**Task item**
Once you reach the line containing "Точка притяжения: День" in the entries below, write out that line and each one after it down to the line containing "Языковой центр (106, 2472)", exactly and with nothing added.

**Supplied records**

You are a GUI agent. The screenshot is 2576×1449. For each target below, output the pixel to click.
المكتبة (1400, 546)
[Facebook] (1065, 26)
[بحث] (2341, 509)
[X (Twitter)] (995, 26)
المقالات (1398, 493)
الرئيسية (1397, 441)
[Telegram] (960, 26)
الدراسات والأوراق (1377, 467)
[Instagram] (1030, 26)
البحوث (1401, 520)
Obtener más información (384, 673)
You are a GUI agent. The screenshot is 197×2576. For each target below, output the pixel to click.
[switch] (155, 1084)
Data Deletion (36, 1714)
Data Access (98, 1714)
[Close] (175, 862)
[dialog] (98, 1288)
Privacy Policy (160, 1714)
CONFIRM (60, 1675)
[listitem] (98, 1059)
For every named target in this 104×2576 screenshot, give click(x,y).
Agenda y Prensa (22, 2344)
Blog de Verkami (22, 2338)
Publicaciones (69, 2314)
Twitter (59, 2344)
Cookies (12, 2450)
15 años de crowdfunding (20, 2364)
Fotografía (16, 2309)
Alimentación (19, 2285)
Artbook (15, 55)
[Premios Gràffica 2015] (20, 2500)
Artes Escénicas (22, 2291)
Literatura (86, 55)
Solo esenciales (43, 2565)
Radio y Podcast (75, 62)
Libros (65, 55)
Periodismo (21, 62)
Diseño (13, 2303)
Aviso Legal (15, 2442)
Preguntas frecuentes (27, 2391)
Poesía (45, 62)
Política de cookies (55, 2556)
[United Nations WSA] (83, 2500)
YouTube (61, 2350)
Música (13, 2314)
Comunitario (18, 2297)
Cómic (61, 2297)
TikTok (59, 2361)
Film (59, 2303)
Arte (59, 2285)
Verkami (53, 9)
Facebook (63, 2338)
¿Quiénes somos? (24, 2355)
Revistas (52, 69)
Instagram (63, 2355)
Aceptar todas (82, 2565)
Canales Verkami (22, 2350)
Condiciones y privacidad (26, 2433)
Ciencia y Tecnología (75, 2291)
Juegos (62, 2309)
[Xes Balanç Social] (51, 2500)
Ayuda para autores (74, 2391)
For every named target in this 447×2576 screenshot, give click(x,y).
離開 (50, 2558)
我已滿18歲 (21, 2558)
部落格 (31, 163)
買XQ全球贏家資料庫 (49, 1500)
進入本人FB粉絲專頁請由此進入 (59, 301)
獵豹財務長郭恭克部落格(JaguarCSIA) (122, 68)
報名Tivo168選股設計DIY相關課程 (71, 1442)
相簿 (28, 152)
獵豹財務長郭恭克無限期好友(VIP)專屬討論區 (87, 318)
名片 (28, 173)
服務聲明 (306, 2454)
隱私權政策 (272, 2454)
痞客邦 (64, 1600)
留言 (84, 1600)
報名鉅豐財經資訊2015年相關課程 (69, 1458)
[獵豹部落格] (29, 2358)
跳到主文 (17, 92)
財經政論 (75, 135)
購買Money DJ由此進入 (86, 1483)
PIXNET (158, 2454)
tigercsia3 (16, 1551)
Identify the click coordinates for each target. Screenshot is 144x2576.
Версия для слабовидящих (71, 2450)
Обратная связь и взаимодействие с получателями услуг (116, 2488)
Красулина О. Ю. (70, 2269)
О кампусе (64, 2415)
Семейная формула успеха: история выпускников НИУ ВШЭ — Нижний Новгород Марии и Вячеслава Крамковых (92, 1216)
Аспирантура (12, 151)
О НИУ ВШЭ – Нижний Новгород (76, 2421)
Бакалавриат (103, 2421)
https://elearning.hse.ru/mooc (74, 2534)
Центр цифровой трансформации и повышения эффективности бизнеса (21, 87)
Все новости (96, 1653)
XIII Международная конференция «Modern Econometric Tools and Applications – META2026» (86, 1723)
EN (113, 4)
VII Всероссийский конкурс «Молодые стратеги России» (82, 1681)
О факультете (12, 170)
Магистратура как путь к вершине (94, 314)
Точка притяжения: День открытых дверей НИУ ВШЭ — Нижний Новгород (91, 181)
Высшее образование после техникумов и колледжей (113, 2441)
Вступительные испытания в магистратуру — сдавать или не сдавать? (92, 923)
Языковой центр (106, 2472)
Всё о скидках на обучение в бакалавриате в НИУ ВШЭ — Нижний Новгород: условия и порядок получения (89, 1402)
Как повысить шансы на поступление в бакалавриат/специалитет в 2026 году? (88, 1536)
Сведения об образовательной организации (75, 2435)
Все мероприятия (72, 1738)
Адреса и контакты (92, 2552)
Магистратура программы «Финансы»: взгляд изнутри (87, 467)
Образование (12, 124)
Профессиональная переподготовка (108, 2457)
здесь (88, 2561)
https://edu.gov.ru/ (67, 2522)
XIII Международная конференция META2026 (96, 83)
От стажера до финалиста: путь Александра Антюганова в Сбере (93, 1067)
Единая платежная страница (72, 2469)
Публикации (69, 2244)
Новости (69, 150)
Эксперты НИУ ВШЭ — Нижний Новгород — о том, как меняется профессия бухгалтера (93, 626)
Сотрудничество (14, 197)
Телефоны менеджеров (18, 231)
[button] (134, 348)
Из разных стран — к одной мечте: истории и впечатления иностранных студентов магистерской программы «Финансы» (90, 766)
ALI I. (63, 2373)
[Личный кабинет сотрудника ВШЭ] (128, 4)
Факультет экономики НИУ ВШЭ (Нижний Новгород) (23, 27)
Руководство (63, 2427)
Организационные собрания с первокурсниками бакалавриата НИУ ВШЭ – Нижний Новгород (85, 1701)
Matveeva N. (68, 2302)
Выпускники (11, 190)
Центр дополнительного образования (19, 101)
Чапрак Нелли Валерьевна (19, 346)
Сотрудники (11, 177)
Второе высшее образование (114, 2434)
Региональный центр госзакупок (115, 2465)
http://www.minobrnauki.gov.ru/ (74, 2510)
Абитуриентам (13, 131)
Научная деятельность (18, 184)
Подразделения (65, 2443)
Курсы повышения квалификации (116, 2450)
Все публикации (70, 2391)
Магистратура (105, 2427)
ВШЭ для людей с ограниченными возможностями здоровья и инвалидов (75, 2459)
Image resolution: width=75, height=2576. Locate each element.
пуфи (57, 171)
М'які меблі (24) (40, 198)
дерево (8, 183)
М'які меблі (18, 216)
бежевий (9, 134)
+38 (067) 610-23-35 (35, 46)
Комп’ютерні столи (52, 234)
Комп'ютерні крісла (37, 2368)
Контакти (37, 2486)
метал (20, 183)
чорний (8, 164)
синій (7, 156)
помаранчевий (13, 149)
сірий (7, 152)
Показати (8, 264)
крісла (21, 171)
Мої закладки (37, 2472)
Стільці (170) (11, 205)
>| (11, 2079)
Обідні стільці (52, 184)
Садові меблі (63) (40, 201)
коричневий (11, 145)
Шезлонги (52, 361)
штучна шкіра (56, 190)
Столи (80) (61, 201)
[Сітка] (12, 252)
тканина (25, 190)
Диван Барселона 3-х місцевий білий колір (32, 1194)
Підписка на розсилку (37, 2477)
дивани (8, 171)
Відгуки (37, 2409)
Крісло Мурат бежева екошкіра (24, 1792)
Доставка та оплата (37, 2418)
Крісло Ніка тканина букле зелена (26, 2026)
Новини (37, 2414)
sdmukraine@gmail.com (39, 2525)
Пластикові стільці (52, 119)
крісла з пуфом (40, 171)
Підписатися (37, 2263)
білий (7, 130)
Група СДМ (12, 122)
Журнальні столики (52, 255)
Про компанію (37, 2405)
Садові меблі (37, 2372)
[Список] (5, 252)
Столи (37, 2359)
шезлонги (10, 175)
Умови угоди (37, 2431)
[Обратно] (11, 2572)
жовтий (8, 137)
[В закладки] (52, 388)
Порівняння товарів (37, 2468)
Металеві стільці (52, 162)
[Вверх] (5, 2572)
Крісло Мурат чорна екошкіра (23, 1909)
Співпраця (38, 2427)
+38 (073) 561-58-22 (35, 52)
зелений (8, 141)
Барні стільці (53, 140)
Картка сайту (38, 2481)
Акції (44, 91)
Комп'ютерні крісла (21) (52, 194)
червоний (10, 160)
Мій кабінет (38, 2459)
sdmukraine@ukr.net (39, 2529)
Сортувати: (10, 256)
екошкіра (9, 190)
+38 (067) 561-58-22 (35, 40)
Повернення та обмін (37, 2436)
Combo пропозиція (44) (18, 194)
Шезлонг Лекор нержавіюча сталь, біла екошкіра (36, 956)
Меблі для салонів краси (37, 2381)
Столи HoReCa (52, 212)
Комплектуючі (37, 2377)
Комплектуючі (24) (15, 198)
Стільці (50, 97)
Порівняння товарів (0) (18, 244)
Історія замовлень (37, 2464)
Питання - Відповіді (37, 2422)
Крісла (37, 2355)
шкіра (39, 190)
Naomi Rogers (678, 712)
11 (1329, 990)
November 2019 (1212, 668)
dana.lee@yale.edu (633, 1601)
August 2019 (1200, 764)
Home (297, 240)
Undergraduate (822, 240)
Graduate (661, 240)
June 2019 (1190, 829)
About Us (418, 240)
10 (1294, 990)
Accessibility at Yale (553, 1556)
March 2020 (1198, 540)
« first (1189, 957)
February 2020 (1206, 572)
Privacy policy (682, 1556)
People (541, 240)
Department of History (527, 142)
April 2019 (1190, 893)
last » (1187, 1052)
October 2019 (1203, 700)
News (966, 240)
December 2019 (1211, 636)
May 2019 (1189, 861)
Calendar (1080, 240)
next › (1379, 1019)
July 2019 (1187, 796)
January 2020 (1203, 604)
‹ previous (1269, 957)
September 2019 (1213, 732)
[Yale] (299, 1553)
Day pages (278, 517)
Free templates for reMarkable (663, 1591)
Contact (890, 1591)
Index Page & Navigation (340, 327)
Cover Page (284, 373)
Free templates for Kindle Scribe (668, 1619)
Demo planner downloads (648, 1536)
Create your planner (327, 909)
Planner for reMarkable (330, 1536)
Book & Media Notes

**Reply**
Точка притяжения: День открытых дверей НИУ ВШЭ — Нижний Новгород (91, 181)
Высшее образование после техникумов и колледжей (113, 2441)
Вступительные испытания в магистратуру — сдавать или не сдавать? (92, 923)
Языковой центр (106, 2472)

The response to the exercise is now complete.